Looking back, Pai says what gives him immense satisfaction is not the high returns, but the fact that he helped a startup grow into a successful company. In March this year, Byju’s raised $30 million [around Rs 190 crore] from Belgium-based venture firm Verlinvest at a valuation of over $670 million. “It’s great to make money along the way, I don’t deny that,” admits Pai.
Like Byju’s, there are other potential shining stars in Aarin Capital’s portfolio—Pune-based Praxify, an IT-based health care service provider; Invictus Oncology, which is into cancer-drug discovery, and biopharmaceuticals firm Vyome Biosciences.
At the same time, the fund also had to write off some of its investments. “We are expecting two exits this year and a couple more next year,” says Pai, who began investing in startups much before the term became fashionable.
In 2007, Pai was an early backer in TutorVista, an education venture founded and run by K Ganesh and wife Meena (the couple later founded GrowthStory). The startup was sold to British media group Pearson in 2011 bringing Pai “handsome returns” as well as for Ganesh and Meena. “Ganesh was a tiger. He’s a tough negotiator and half the time I just gave up on him and decided that I’d rather be on his side than the other,” recalls Pai.
Over the years, Pai and the Ganeshs have become good friends, and Aarin Capital has funded a couple of other startup ventures promoted by the couple, including online furniture etailer HomeLane. More recently, MEMG led a series A funding round in Grow Fit, a new wellness startup promoted by the Ganeshs.
“He [Pai] is very entrepreneur friendly,” says Ganesh. “He believes that as an investor, you don’t take 100 percent off the table, because the other guy [the entrepreneur] also needs to feel good.”
Says Natraj, “We don’t strike a brutally hard bargain every time there is a perceived opportunity.
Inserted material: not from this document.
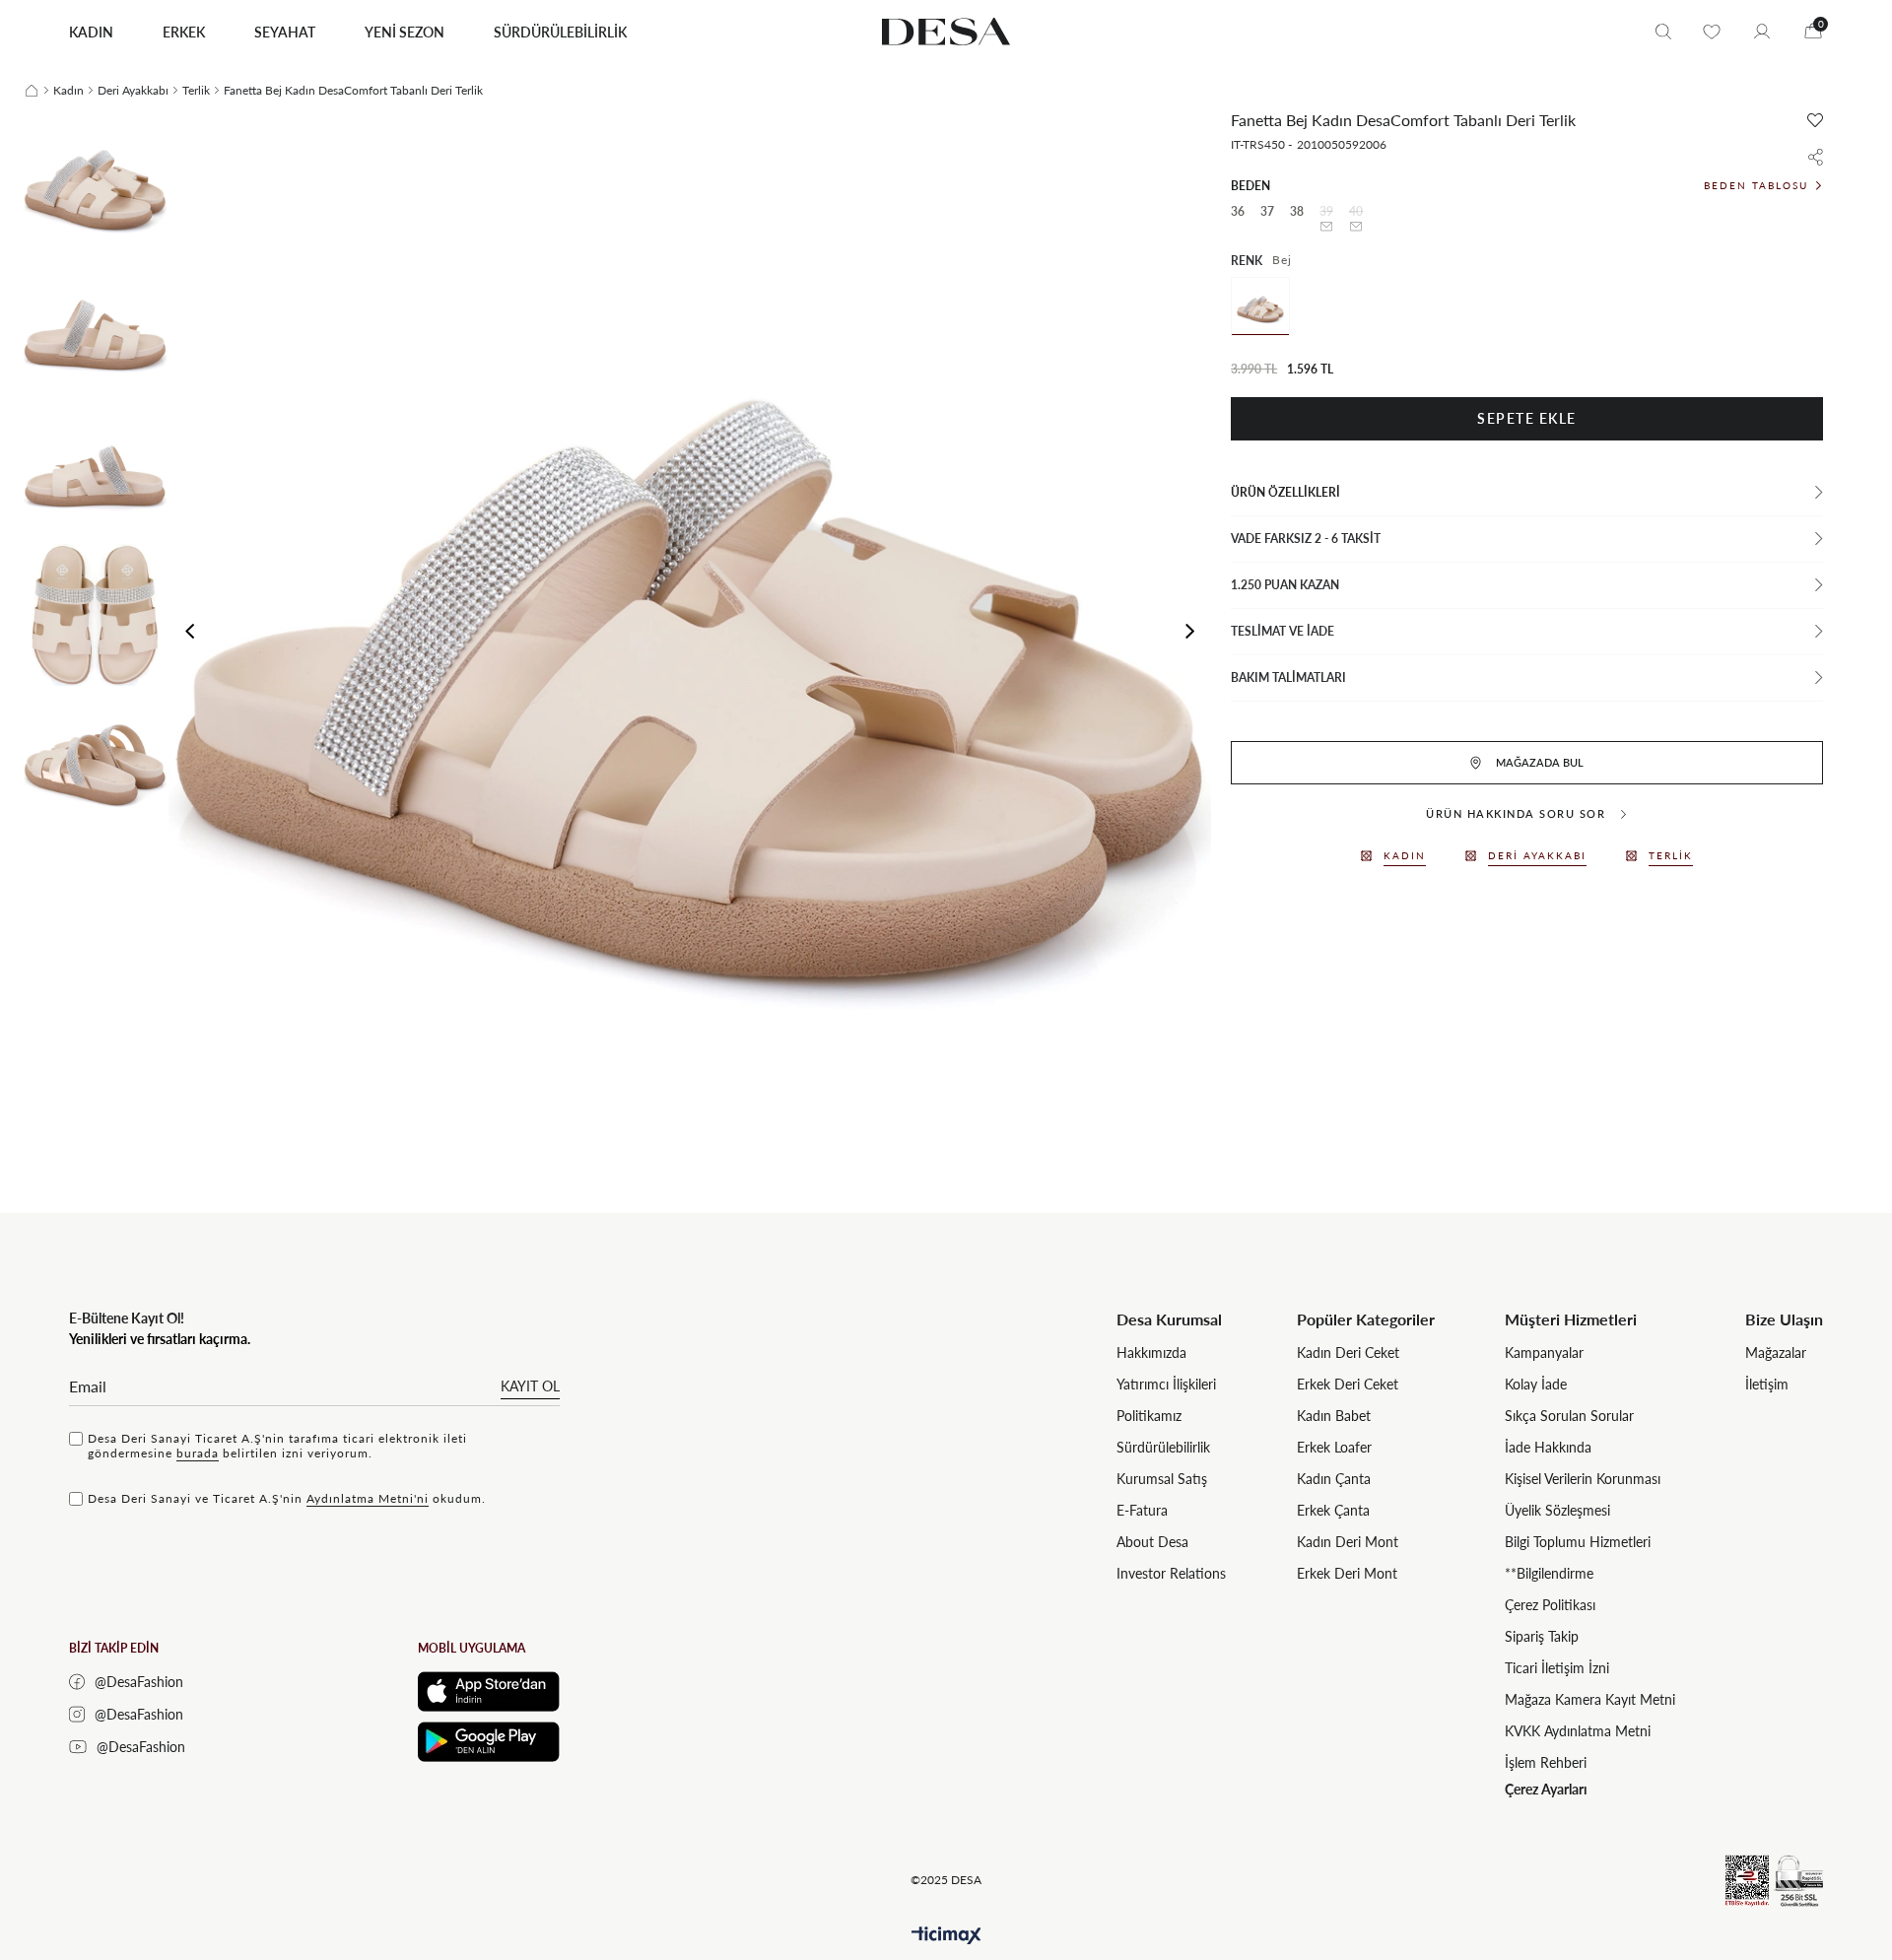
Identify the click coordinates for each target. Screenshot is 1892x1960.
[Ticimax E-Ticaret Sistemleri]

We do believe in a little more benevolent regime as far as founders are concerned and that probably comes from Ranjan’s own background.”
For entrepreneurs of Aarin Capital’s portfolio companies, the unwritten rule is that they can reach out to Pai anytime. From helping entrepreneurs with their go-to market strategy to picking up the phone and making the necessary introductions, Pai is their go-to investor. “I want to continue to be invested in the startup ecosystem because I enjoy it and hopefully there will be more success stories to talk about,” says Pai. And by success, he means growth for both—the mentor and the mentee.